Adaptar la experiencia teatral fue históricamente un problema para el cine por su condición efímera e irrepetible, que se actualiza constantemente y depende de la simultaneidad de emisor y receptor en un mismo espacio. Sin embargo, las películas de Piñeiro recuperan algo de esa experiencia a partir de relatos abiertos. Todas las películas de esta serie están conectadas entre sí por elementos que se trasladan de un film a otro. La repetición se vuelve central en estas adaptaciones y logra hacer aparecer algo del espíritu teatral en la pantalla. Se repiten actores, tópicos, encuadres, movimientos de cámara, sonidos, líneas de texto, lugares y hasta escenas completas que construyen un mundo al que pertenecen todas sus películas y que parece ser exclusivo de ellas, una especie de secreto compartido al que asistimos como espectadores y en el que cada elemento reiterado comenta algo sobre el texto anterior y lo resignifica.

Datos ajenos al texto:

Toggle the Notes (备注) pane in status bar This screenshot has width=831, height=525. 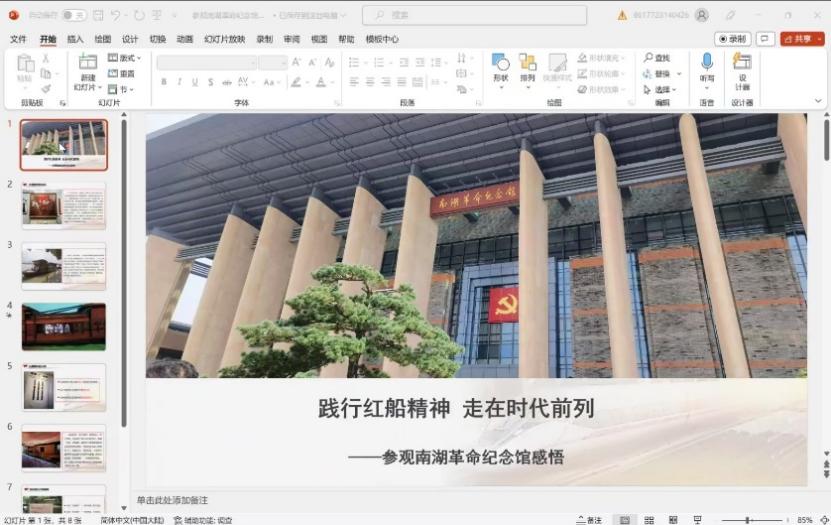click(x=590, y=520)
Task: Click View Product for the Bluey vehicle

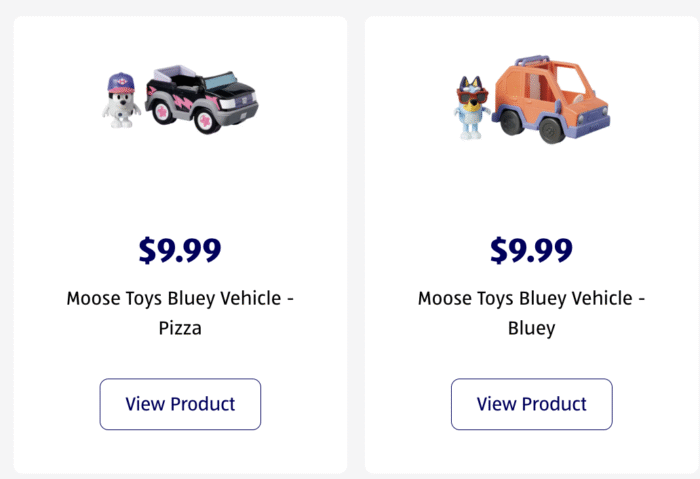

En Qué es el cine, André Bazin establece dos corrientes de cineastas: los que creen en la imagen y los que creen en la realidad. Los creyentes de la imagen la trabajan plásticamente a la vez que la orientan hacia la creación de un sentido que las imágenes no poseen individualmente, sino que surge de las relaciones que el montaje establece entre ellas; los que creen en la realidad utilizan, en cambio, el montaje sólo como elemento sustractivo, eligen una porción de mundo mediante el encuadre y ponen el valor en la espera, apostando a que la imagen, en su duración, nos revele algo.
Aun cuando las primeras películas de Matías Piñeiro parecían tener poco lugar para los artificios propios de los cineastas que creen en la imagen (como las sobreimpresiones de Abel Gance o los iris de Griffith), tampoco su cine parecía creer en la realidad. En toda su filmografía se evidencia una puesta en escena que no se conforma con el “en sí” de la imagen sino que construye dentro de ella. Sus encuadres, casi siempre móviles, buscan constantemente simetría: cámaras altas que descubren líneas geométricas o movimientos de cámara que arman figuras siguiendo la rotación de las actrices, como la mesa de té alrededor de la que circulan las amigas en Hermia y Helena, o los trayectos rotativos del par de guantes que Camila se olvida antes de empezar su viaje —y más allá, los diálogos detrás de escena entre las actrices en Viola (2012), o la conversación que circula alrededor de un paquete de frutillas en El hombre robado (2007)—. Pero Hermia y Helena se entrega, además, a la artificiosidad del montaje. Los fundidos encadenados entre dos o más imágenes que estructuran la narración no son utilizados de forma convencional. En lugar de marcar una transición espacial o temporal, estos se vuelven parte constitutiva de una nueva imagen; una imagen que no fue sacada del mundo existente sino que fue construida para un nuevo mundo. De la misma forma funcionan las sobreimpresiones, voces en off, imágenes en negativo y todos los elementos en los que el montaje de Hermia y Helena confía. Desafiando los límites del encuadre, la imagen se presenta, una vez más, como un objeto sin fronteras.
Hermia y Helena (Argentina-Estados Unidos, 2016), guión y dirección de Matías Piñeiro, 87 minutos.